__SHORT EXERCISE__.
Copy the records word for word, from the line with "Decrease zoom with the minus button" to the line with "(x=487, y=508)", including both of those lines.

__RECORDS FOR THE EXERCISE__.
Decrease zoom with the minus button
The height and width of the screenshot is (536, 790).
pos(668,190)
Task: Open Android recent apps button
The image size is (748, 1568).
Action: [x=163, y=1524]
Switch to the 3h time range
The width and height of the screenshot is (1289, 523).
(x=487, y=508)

---

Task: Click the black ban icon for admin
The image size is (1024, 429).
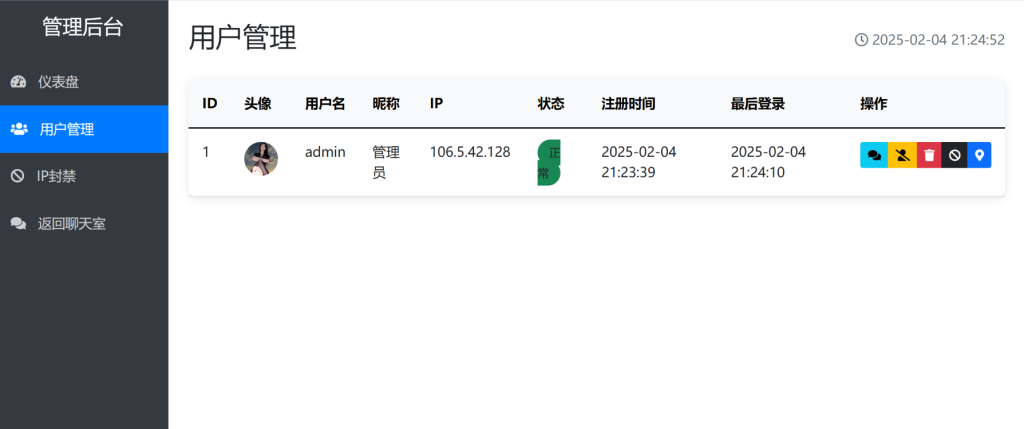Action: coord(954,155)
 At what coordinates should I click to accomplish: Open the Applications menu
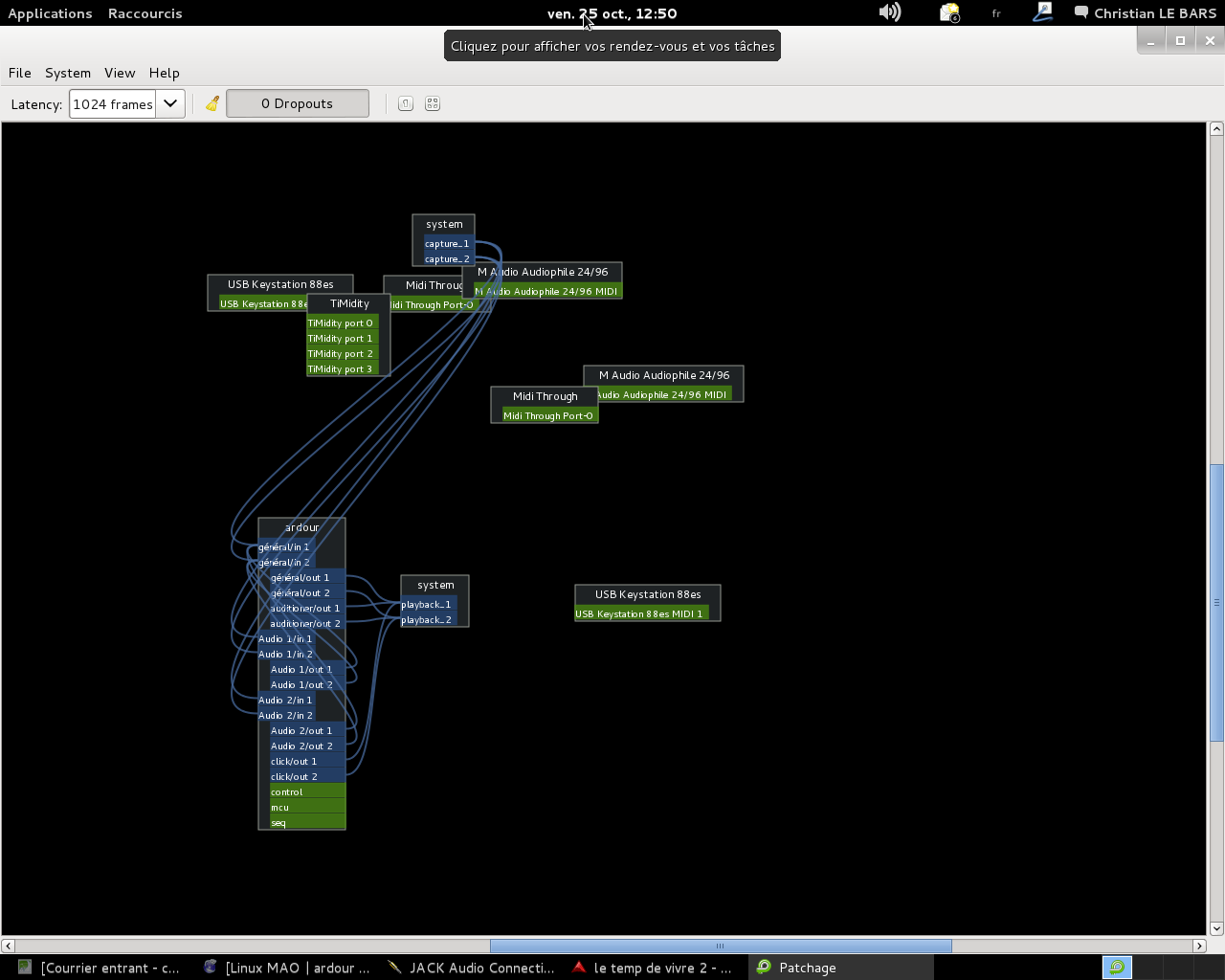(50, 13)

...

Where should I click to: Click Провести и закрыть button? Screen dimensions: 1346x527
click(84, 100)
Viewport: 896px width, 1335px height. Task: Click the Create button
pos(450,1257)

__ANSWER__.
Decrease zoom with the minus button
The height and width of the screenshot is (536, 790).
pos(668,190)
Task: Open Android recent apps button
The image size is (748, 1568).
Action: [x=163, y=1524]
Switch to the 3h time range
The width and height of the screenshot is (1289, 523).
(x=487, y=508)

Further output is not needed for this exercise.